取り組む課題: 「You are a GUI」を含む行から「pyautogui.click(x=129, y=362)」を含む行まで(両端を含む)のエントリを、依頼文も含めてすべて書き直してもらえますか？その際、解答の座標の数値だけを0.35倍し、四捨五入で整数にしてください。

データ行:
********************
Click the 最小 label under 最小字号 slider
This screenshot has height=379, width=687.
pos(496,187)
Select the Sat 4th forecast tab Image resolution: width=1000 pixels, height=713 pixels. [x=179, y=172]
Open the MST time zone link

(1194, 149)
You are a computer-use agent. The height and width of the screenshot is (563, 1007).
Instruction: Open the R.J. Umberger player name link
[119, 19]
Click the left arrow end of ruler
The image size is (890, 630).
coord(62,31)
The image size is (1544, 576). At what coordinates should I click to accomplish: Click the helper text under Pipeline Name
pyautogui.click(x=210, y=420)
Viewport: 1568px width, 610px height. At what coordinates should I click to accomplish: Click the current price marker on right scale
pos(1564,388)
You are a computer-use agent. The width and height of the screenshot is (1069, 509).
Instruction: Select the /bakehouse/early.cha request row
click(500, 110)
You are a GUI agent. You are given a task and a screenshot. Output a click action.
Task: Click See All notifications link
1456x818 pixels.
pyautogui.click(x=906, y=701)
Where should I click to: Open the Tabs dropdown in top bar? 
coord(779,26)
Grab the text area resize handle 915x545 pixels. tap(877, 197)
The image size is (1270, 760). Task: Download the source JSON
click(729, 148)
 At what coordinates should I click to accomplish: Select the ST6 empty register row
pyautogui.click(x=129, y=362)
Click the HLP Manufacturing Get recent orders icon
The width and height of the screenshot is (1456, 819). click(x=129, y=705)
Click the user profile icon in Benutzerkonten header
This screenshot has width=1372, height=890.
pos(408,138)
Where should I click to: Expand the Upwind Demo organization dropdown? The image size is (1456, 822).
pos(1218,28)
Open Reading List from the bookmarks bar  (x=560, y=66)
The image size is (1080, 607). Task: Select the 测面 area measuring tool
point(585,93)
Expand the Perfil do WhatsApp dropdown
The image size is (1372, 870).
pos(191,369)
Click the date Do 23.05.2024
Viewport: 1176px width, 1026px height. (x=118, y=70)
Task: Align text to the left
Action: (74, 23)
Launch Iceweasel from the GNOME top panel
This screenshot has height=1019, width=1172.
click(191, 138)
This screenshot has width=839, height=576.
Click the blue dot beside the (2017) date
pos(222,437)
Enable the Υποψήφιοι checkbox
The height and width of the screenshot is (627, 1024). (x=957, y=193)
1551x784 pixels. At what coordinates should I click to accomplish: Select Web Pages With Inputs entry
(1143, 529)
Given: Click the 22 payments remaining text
********************
この課題の解答:
You are a GUI agent. You are given a task and a screenshot. Output a click action.
Task: Click See All notifications link
1456x818 pixels.
pyautogui.click(x=317, y=245)
Where should I click to: Open the Tabs dropdown in top bar? 
coord(273,9)
Grab the text area resize handle 915x545 pixels. tap(307, 69)
The image size is (1270, 760). Task: Download the source JSON
click(255, 52)
 At what coordinates should I click to accomplish: Select the ST6 empty register row
pyautogui.click(x=45, y=127)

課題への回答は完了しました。